### The data ###

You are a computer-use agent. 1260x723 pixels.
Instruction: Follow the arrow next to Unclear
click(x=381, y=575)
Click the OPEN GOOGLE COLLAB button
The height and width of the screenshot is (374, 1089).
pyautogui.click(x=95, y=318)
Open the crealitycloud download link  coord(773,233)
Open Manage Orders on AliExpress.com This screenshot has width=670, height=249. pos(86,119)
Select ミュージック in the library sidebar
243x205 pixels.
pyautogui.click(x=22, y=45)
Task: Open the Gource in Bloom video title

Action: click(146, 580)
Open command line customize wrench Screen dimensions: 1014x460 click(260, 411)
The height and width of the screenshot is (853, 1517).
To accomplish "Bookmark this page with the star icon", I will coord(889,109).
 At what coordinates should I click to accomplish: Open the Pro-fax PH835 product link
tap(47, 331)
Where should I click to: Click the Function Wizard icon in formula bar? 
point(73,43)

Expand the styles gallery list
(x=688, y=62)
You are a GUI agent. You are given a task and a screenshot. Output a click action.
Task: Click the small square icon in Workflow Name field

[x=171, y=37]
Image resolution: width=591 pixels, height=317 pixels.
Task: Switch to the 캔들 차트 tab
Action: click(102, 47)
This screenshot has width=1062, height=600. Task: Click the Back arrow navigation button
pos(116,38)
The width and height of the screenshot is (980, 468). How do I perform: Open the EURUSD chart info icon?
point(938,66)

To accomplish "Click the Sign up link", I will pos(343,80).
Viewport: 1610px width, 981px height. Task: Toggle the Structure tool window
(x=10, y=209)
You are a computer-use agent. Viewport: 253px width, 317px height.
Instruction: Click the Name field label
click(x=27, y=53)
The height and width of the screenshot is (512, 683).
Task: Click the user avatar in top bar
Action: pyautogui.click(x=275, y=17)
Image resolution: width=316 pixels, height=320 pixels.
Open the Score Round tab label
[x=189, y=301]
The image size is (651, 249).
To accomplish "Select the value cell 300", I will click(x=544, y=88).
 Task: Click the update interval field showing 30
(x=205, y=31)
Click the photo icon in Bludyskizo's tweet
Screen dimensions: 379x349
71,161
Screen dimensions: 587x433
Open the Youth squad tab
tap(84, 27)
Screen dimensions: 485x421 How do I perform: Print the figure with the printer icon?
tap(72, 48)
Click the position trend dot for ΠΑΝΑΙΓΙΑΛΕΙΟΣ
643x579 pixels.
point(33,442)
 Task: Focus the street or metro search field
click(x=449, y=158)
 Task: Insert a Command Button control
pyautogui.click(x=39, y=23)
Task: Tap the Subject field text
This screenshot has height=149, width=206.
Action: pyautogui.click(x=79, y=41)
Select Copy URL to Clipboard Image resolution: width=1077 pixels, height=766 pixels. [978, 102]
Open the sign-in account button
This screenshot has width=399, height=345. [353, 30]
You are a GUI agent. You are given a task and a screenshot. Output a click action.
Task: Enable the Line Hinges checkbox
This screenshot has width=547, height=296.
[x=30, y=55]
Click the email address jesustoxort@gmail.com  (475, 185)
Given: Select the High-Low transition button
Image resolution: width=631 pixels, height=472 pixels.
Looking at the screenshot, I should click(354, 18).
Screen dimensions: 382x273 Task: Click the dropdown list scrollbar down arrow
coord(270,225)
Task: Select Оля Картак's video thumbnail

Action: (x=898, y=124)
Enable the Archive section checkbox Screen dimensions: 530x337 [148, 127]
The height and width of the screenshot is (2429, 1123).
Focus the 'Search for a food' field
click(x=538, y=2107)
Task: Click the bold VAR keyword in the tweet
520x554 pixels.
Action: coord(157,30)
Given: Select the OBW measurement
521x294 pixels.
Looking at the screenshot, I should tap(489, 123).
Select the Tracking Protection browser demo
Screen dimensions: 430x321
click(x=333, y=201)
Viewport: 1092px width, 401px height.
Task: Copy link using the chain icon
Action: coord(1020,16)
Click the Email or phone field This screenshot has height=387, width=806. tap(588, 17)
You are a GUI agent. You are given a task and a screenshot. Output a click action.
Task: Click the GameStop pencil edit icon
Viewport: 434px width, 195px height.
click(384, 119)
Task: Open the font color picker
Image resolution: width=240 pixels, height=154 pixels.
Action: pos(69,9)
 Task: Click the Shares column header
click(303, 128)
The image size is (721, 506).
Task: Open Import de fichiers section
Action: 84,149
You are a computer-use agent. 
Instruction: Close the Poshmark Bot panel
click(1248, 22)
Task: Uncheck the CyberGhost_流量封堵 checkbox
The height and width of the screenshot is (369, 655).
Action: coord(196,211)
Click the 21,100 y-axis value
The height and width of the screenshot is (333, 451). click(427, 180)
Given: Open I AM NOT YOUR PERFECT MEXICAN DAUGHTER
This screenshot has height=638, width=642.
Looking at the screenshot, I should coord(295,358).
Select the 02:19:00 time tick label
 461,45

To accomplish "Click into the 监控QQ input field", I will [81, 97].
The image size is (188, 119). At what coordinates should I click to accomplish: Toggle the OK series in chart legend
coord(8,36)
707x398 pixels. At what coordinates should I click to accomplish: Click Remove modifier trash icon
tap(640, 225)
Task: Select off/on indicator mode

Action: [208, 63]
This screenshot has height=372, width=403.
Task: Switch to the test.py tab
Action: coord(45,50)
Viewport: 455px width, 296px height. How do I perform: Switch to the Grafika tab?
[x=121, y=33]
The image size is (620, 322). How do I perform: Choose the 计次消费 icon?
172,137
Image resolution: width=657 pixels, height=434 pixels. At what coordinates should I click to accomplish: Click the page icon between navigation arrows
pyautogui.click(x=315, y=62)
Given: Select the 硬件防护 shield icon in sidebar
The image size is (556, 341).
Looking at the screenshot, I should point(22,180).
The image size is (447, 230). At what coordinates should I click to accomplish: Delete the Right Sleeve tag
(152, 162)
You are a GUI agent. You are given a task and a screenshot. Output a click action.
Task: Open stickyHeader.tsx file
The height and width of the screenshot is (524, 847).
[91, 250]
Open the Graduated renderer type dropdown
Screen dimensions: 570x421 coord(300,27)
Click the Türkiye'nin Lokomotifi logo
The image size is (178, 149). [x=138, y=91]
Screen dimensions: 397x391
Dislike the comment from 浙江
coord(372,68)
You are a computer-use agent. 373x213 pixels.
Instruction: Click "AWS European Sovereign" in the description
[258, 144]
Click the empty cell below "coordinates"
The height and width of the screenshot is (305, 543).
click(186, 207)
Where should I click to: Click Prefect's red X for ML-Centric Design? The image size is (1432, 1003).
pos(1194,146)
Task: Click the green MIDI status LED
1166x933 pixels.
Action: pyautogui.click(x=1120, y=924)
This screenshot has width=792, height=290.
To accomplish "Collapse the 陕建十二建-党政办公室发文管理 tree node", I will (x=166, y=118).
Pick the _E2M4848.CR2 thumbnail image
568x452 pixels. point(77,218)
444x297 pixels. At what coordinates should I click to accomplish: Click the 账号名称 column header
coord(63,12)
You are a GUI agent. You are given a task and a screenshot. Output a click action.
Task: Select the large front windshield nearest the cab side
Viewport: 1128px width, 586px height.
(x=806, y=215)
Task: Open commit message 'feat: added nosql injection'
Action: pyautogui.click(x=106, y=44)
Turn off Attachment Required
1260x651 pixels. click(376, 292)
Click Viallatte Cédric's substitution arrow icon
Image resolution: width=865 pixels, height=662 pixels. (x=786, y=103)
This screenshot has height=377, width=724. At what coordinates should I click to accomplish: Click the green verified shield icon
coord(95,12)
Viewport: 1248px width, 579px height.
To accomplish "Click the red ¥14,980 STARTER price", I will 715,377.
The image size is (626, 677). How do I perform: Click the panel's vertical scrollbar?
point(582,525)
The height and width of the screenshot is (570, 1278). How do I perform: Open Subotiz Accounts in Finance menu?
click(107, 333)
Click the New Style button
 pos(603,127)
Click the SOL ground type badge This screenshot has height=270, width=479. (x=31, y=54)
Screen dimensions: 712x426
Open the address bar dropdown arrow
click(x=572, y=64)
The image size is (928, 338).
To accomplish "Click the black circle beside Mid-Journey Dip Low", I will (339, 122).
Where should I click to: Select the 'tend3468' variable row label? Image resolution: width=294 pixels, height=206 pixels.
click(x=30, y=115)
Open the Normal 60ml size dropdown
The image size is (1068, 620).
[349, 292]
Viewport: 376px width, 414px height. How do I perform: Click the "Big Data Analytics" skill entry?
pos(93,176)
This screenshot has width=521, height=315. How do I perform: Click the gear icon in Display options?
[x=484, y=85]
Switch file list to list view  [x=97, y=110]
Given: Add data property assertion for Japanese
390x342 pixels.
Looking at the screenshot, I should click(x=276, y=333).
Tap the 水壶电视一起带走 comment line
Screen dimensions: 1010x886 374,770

###

■ Exercise objective ■
Copy, from the material above, each line in which the string "checkbox" occurs.

■ Completed task ■
Task: Enable the Line Hinges checkbox
Enable the Archive section checkbox Screen dimensions: 530x337 [148, 127]
Task: Uncheck the CyberGhost_流量封堵 checkbox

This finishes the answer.